Problem details ▸
Please repeat, character for character, the lines from the one containing "label: политикой приватности" to the one containing "16, 827, 26)", including both of those lines.

Exercise material ▸
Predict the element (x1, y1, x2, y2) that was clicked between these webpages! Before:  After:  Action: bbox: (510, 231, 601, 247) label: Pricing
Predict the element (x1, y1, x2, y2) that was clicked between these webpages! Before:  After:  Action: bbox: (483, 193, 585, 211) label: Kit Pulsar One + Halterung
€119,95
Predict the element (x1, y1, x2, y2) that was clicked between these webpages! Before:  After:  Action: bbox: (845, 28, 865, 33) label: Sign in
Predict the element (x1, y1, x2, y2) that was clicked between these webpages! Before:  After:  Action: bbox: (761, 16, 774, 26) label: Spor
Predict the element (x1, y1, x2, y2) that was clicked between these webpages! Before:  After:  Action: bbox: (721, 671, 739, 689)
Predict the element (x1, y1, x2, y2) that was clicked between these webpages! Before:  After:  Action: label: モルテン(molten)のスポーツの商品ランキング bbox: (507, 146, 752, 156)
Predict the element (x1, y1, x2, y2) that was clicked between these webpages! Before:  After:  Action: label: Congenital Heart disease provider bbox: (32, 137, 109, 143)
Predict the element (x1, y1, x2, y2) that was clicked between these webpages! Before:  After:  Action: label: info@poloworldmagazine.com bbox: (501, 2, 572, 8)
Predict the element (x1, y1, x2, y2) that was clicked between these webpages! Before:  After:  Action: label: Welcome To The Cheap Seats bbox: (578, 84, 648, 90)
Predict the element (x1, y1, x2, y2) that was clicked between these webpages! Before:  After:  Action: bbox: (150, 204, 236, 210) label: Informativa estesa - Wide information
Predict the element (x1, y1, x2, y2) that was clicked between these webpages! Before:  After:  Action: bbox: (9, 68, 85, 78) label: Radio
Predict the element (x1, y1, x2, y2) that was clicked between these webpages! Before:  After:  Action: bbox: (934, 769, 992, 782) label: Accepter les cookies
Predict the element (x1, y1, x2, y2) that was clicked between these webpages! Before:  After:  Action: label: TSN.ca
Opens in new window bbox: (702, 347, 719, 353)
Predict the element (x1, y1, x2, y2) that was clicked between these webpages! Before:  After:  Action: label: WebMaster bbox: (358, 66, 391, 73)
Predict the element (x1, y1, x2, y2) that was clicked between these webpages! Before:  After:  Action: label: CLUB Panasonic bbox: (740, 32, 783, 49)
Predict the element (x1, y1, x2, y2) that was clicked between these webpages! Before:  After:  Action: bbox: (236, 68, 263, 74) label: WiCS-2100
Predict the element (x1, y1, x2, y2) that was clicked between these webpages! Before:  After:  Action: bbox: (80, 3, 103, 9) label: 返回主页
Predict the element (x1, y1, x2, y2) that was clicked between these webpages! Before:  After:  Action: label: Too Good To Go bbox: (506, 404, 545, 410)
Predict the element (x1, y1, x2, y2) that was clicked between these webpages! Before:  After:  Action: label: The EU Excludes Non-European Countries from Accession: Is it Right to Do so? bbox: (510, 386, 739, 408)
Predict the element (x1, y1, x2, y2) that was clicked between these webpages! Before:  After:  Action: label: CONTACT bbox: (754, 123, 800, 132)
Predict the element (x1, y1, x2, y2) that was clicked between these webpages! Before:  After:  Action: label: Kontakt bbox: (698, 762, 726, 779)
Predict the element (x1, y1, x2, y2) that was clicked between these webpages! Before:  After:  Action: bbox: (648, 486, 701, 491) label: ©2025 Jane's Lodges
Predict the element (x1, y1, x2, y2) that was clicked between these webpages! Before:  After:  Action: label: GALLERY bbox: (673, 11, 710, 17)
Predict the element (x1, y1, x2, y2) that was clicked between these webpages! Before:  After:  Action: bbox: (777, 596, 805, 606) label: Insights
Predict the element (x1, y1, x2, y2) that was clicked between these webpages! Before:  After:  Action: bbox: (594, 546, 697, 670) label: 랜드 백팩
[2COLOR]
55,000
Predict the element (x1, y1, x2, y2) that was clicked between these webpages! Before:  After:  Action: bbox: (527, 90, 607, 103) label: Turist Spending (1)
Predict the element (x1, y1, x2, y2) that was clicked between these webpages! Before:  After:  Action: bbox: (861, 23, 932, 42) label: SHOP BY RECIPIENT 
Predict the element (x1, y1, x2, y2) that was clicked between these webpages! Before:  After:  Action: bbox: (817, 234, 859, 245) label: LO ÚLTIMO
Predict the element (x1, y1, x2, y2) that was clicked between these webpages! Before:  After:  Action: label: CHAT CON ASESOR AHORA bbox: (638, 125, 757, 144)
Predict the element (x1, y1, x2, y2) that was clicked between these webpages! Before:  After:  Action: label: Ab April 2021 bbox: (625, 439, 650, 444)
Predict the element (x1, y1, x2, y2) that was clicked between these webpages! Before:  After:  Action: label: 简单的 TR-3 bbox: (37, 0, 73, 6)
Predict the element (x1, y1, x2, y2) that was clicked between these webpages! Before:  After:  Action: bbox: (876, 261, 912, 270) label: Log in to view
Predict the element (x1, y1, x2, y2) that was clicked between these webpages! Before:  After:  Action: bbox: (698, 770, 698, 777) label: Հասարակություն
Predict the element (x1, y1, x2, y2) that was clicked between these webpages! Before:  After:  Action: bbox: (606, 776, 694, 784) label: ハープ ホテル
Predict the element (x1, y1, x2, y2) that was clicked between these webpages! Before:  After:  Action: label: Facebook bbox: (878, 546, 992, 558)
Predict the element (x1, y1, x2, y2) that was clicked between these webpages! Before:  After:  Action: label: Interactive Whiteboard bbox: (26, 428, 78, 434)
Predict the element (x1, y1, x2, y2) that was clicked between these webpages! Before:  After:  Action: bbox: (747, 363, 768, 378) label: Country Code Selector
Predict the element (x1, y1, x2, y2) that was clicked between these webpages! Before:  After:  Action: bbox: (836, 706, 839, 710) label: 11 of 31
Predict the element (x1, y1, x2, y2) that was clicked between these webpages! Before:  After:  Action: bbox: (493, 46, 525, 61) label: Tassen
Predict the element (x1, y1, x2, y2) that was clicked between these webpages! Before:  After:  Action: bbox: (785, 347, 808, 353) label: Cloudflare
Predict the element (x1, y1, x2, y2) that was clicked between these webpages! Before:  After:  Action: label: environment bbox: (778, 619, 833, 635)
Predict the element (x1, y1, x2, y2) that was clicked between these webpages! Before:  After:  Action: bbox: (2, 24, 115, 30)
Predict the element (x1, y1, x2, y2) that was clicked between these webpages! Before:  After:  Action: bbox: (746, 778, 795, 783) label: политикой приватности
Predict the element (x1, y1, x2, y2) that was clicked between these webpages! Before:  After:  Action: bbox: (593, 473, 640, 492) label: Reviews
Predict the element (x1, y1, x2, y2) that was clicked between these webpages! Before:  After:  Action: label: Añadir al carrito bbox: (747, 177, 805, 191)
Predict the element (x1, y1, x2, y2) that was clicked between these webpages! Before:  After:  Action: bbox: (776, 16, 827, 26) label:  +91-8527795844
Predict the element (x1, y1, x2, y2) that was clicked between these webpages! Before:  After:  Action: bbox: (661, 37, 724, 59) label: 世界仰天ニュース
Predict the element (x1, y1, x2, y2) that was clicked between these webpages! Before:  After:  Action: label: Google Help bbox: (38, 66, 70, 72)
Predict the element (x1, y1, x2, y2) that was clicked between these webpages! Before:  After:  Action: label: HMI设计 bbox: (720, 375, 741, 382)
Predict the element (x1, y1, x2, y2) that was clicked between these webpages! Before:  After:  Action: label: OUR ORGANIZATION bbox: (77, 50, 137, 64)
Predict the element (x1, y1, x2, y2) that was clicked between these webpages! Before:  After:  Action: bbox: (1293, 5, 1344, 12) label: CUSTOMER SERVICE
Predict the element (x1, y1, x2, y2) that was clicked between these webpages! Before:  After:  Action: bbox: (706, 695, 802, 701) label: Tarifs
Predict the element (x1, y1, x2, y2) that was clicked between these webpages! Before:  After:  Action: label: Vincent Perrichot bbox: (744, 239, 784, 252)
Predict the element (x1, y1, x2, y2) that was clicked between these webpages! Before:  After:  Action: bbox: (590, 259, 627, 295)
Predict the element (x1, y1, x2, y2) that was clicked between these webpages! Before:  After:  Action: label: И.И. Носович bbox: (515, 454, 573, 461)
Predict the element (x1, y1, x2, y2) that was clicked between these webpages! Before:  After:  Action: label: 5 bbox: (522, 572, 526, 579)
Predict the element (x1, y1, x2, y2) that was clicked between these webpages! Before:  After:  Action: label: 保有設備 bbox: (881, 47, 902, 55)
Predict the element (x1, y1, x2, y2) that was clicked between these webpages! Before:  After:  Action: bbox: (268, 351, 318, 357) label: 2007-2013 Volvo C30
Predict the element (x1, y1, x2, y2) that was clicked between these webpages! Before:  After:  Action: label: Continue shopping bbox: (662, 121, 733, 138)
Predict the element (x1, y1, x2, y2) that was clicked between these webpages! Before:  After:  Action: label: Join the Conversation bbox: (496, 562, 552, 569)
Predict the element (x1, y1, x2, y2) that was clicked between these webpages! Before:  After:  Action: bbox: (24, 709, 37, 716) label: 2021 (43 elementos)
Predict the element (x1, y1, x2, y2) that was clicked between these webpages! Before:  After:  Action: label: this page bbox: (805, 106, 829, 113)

Written answer ▸
Predict the element (x1, y1, x2, y2) that was clicked between these webpages! Before:  After:  Action: bbox: (746, 778, 795, 783) label: политикой приватности
Predict the element (x1, y1, x2, y2) that was clicked between these webpages! Before:  After:  Action: bbox: (593, 473, 640, 492) label: Reviews
Predict the element (x1, y1, x2, y2) that was clicked between these webpages! Before:  After:  Action: label: Añadir al carrito bbox: (747, 177, 805, 191)
Predict the element (x1, y1, x2, y2) that was clicked between these webpages! Before:  After:  Action: bbox: (776, 16, 827, 26) label:  +91-8527795844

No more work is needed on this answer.